La crisi è totale e non risparmia nessuno, ma colpisce soprattutto i più fragili. «Ogni giorno che passa avvertiamo che vivere diventa più difficile, soprattutto per i poveri, gli anziani che vivono soli, i pensionati e le madri sole». Nelle parrocchie, la disperazione ha ormai un volto conosciuto. «Ci sono persone che vengono da noi e ci dicono di non mangiare da giorni. Il cibo non può essere conservato a causa della mancanza di elettricità e recentemente abbiamo visto persone accasciarsi durante le celebrazioni perché non avevano mangiato».

 

Ospedali senza acqua, medicine portate da casa

La situazione sanitaria è quella che preoccupa di più. «Alcuni importanti ospedali hanno smesso di effettuare interventi chirurgici perché non hanno acqua, per non parlare della strumentazione chirurgica». Le famiglie si organizzano come possono. «Conosco più di un caso in cui qualcuno ha dovuto rivolgersi a familiari o amici all’estero per ottenere tutto il necessario per sottoporsi a un intervento, compreso il filo di sutura».

Paura, depressione e la grande fuga

Oltre alla crisi materiale, pesa un’angoscia profonda. «Parlando con le persone si percepiscono tristezza, disperazione e incertezza». Cresce anche il timore di un possibile conflitto militare. «La vita quotidiana è segnata da una grande paura. Se ne parla continuamente, ed è motivo di particolare angoscia per i bambini e per gli anziani».

Chi può, scappa. «Chiunque sia in grado di andarsene lo sta facendo. Ci stiamo ritrovando con un Paese di anziani senza risorse e con pensioni minime». La crisi energetica — in alcune regioni appena tre ore di elettricità al giorno — alimenta anche l’insicurezza: furti in casa, violenza notturna, e una Veglia pasquale che in alcuni luoghi ha dovuto essere celebrata di giorno perché uscire di notte era troppo pericoloso.
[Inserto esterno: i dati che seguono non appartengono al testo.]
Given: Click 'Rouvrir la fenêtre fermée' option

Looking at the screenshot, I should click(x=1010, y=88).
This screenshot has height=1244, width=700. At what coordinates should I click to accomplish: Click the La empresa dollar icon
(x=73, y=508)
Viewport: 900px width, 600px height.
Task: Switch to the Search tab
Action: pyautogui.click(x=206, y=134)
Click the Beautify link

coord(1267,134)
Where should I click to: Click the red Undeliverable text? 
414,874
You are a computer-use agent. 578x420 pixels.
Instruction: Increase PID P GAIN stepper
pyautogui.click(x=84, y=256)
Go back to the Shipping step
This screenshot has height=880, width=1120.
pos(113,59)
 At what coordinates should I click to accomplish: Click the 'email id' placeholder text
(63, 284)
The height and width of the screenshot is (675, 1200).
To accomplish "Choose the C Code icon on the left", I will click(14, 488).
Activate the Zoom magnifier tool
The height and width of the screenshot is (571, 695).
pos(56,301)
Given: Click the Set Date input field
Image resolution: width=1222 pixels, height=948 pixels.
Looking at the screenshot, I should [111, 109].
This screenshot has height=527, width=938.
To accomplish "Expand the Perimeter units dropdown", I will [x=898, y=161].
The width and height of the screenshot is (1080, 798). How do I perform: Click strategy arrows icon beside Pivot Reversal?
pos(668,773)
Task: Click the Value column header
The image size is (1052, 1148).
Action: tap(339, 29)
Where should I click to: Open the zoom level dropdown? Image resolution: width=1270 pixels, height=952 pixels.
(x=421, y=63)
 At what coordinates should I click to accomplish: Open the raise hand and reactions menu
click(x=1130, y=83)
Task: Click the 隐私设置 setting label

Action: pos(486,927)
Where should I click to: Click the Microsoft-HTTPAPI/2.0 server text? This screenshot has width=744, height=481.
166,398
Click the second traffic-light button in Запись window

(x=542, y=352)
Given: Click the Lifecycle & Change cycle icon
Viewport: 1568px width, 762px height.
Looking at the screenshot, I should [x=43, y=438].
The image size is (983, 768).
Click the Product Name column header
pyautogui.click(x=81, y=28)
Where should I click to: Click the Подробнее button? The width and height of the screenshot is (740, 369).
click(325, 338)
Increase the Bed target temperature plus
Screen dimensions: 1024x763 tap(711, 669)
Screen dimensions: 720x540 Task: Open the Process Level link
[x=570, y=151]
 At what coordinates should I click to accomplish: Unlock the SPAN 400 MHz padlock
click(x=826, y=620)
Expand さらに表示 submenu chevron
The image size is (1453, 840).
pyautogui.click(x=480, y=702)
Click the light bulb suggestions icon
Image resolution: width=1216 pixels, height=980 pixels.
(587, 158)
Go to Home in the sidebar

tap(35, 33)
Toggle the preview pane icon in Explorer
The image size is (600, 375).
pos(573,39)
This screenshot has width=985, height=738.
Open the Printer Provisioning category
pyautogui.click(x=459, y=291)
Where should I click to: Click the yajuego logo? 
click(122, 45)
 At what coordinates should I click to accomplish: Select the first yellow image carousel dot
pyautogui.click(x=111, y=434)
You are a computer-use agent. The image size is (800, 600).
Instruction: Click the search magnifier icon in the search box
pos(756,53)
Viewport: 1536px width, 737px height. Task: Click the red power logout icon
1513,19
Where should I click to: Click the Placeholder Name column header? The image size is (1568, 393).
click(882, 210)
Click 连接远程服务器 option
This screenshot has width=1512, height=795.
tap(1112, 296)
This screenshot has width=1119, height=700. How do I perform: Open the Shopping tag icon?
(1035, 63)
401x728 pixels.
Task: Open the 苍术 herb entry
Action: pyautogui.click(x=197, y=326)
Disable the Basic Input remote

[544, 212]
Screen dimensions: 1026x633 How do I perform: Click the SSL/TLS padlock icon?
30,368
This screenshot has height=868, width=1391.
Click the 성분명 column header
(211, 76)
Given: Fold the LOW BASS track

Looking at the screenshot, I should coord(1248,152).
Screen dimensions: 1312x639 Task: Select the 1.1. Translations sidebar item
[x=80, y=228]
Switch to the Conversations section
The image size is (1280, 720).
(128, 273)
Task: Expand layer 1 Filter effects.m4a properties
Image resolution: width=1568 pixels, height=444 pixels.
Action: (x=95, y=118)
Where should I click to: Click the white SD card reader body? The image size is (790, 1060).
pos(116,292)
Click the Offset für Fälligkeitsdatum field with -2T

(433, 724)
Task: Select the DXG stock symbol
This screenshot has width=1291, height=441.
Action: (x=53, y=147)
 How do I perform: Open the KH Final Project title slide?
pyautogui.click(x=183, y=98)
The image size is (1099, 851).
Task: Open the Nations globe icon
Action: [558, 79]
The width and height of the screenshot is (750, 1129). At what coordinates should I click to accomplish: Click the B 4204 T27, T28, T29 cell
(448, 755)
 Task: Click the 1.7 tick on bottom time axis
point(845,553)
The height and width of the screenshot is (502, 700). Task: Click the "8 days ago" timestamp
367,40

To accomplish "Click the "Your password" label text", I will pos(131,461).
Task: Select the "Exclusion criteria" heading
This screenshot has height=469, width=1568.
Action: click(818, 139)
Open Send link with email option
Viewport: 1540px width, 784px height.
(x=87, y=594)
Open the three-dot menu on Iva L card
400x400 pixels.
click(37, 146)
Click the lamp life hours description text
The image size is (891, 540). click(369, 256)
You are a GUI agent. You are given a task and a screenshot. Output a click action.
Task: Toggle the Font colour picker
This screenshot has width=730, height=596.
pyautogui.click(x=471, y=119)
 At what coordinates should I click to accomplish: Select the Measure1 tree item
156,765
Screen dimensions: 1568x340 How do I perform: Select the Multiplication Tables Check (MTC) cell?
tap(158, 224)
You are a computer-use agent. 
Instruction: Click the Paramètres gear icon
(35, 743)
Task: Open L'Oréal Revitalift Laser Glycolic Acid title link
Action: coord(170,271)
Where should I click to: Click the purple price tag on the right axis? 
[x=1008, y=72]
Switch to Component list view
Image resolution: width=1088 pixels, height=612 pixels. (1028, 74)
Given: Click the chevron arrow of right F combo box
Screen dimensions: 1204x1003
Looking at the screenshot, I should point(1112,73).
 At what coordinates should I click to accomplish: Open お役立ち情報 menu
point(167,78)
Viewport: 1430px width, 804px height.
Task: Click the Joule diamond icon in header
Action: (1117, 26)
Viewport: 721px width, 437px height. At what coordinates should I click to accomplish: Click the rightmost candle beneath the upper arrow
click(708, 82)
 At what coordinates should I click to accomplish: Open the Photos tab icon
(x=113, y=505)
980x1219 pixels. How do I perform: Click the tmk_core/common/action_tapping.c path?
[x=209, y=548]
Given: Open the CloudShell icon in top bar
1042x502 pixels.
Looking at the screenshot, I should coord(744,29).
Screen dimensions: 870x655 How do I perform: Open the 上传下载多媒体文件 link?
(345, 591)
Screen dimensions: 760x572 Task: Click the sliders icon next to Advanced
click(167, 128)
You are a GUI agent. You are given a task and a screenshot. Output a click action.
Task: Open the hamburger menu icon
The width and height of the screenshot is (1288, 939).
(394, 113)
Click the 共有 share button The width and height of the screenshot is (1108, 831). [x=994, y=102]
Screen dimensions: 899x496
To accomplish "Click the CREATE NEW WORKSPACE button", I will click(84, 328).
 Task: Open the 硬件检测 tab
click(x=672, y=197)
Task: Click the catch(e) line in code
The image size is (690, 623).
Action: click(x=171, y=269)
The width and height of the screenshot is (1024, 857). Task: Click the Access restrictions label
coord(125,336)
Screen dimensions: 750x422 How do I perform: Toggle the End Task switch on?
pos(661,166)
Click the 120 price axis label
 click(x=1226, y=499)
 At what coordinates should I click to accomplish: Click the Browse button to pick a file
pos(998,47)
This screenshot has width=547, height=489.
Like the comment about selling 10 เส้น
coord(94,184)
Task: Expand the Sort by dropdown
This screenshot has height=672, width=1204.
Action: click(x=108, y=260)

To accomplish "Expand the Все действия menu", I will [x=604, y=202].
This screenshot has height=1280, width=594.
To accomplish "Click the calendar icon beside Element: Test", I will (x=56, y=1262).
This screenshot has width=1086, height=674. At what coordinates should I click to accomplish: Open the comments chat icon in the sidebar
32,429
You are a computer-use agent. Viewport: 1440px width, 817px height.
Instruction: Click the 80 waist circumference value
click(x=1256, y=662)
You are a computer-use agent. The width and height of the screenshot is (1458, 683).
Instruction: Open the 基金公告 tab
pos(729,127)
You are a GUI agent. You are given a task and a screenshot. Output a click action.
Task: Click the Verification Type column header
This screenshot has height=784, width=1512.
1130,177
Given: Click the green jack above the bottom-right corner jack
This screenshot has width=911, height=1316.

Celebrazione della festa dell'Esaltazione della Croce

La Chiesa in «modalità di sopravvivenza pastorale»

La Chiesa stessa è travolta dalla crisi. «I prezzi sono aumentati di cinque volte e spesso non riusciamo nemmeno a spostarci per celebrare la Messa nelle zone più rurali». Eppure sacerdoti, religiosi e laici non si fermano. Nascono mense improvvisate, reti di consegna del cibo per anziani e disabili, iniziative che «riescono a ricavare cibo e risorse dal nulla». Una di queste prepara pasti per oltre 300 persone al giorno.

«Il compito della Chiesa è mantenere vivo lo spirito e portare speranza dove non ce n’è», dice mons. González. «La gente vede che la Chiesa condivide ciò che ha. Questo mostra ciò che la Provvidenza di Dio e la carità cristiana possono realizzare».

L’appello: non dimenticate Cuba

Il vescovo chiude con un appello che non ammette indifferenza. «Non possiamo risolvere tutto, ma ogni aiuto conta»: servono fondi per la vita spirituale di sacerdoti e religiosi, per le mense, per i trasporti e i materiali pastorali. 

A raccogliere questo grido e a trasformarlo in azione siamo noi di ACS, Aiuto alla Chiesa che Soffre, presenti da decenni accanto alle comunità cristiane nei Paesi più fragili del mondo. «Il popolo di Cuba sta soffrendo, e la Chiesa è parte di questo popolo».